レガシーな技術を買うことには否定的で、リーガルテックの領域外であっても、優れたチームであれば獲得する価値があるという考え方です。一方で、創業からまだ4年に満たない自社の文化がまだ形成過程にあることを踏まえ、複数の企業を一度に吸収するようなM&Aは「組織を崩壊させる」リスクがあるとして警戒感を示しています。

5. AIラボとの競争をどう生き残るか


5-1. 「インテリジェンスの配分」という考え方

OpenAIやAnthropicといった大規模モデルを開発するAIラボとの競争について、ワインバーグ氏は独自の視点を提示しています。すべての法律タスクに最先端(フロンティア)モデルが必要なわけではなく、コストを抑えながら特定の法務タスクに特化したモデルを構築することが重要だという考え方です。
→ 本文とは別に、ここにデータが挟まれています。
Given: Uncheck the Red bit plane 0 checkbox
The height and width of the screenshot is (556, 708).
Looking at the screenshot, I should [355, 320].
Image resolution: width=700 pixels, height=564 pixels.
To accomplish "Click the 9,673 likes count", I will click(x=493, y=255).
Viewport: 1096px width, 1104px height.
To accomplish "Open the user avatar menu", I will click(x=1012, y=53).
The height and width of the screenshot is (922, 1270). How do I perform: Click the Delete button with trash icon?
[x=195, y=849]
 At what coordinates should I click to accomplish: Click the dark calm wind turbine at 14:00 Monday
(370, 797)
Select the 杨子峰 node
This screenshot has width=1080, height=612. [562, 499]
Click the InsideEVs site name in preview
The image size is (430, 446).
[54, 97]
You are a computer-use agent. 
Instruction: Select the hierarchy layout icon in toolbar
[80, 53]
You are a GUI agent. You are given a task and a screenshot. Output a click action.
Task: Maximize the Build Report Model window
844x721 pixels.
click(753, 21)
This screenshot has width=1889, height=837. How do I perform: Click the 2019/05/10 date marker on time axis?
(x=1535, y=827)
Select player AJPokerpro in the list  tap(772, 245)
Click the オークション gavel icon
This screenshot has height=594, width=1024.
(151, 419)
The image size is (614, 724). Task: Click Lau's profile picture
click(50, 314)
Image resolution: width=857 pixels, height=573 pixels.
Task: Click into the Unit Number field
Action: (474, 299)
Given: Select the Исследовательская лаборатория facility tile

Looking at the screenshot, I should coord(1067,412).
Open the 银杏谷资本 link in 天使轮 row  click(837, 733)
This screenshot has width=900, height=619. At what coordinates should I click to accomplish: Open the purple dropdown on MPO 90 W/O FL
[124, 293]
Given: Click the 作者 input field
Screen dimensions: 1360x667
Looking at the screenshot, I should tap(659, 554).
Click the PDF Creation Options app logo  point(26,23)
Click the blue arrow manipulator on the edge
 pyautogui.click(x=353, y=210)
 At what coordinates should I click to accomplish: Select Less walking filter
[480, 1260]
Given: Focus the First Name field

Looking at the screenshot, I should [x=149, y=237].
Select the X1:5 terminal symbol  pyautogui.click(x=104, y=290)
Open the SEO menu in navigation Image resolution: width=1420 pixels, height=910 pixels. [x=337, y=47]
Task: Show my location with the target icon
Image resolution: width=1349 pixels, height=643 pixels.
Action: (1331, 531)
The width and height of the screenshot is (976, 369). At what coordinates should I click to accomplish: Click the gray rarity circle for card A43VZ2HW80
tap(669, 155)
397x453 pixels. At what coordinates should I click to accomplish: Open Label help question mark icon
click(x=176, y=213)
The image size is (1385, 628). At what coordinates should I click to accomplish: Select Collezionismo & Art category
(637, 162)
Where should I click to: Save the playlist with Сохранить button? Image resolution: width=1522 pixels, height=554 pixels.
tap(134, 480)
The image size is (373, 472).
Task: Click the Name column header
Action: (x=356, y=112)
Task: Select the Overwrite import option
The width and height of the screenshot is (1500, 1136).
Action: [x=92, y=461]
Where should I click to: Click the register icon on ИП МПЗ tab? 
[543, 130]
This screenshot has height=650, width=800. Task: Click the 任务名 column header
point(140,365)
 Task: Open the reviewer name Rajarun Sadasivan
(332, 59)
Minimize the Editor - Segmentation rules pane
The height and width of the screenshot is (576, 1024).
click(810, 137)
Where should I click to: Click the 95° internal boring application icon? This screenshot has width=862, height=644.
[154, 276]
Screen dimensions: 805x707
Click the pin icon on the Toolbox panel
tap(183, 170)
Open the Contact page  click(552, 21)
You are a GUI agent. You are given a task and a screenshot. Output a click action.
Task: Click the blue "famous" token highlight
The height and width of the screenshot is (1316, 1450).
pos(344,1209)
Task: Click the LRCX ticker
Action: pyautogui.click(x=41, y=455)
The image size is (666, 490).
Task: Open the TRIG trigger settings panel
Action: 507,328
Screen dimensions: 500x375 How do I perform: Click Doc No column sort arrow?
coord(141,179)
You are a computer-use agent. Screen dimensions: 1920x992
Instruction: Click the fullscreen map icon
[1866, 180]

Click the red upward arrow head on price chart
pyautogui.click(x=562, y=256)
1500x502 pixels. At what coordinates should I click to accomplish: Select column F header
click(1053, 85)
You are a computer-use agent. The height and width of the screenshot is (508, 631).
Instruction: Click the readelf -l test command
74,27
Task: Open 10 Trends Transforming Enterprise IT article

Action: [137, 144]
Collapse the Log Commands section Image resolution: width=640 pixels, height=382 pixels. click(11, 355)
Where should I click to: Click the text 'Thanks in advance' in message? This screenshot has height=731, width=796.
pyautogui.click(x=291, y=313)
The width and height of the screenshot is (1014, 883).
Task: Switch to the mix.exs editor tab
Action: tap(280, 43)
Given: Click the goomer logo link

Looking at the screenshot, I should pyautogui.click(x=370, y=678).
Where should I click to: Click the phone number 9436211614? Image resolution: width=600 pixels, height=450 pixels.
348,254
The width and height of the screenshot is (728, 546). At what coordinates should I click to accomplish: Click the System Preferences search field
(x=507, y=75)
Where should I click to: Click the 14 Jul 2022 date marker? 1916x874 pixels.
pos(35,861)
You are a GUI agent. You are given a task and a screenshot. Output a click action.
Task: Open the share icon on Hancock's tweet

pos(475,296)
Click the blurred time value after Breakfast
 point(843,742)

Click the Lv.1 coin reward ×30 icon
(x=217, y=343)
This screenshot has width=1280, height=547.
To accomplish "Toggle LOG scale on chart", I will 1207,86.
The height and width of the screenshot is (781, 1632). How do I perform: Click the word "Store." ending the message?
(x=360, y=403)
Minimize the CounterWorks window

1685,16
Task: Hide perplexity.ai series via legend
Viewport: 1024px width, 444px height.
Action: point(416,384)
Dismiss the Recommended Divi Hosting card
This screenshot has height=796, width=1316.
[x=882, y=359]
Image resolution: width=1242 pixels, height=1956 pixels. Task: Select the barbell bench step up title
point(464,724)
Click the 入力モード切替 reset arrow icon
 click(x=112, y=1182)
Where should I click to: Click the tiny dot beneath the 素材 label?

「GPT-10が弁護士よりも高コストになる世界は十分にありうる」という指摘は、汎用モデルのコスト構造が垂直特化型のプロダクトにとって有利に働く可能性を示唆しています。

5-2. プロダクトの「ハーネス」と専門化

ラボが模倣しにくい部分について問われた際、プロダクト面では業界特化の深さ、モデル面では特定の法務タスクへの最適化とコスト効率がポイントになると説明しています。フロンティアモデルが汎用的すぎてコスト面で実用に適さない領域に、多くの専門特化型企業が存在する余地があるという見立てです。

5-3. 投資回収という新たな課題

最後に、業界全体が直面しつつある課題として「ビラブルアワー問題」が紹介されています。法律事務所が6分単位で業務を区切り、料金の妥当性を示してきたのと同様に、AIへの大規模投資に対しても、トークン単位での投資対効果(ROI)を明示する必要性が高まっているとの指摘です。垂直特化型の企業は、この点で優位性を持ちうるとしています。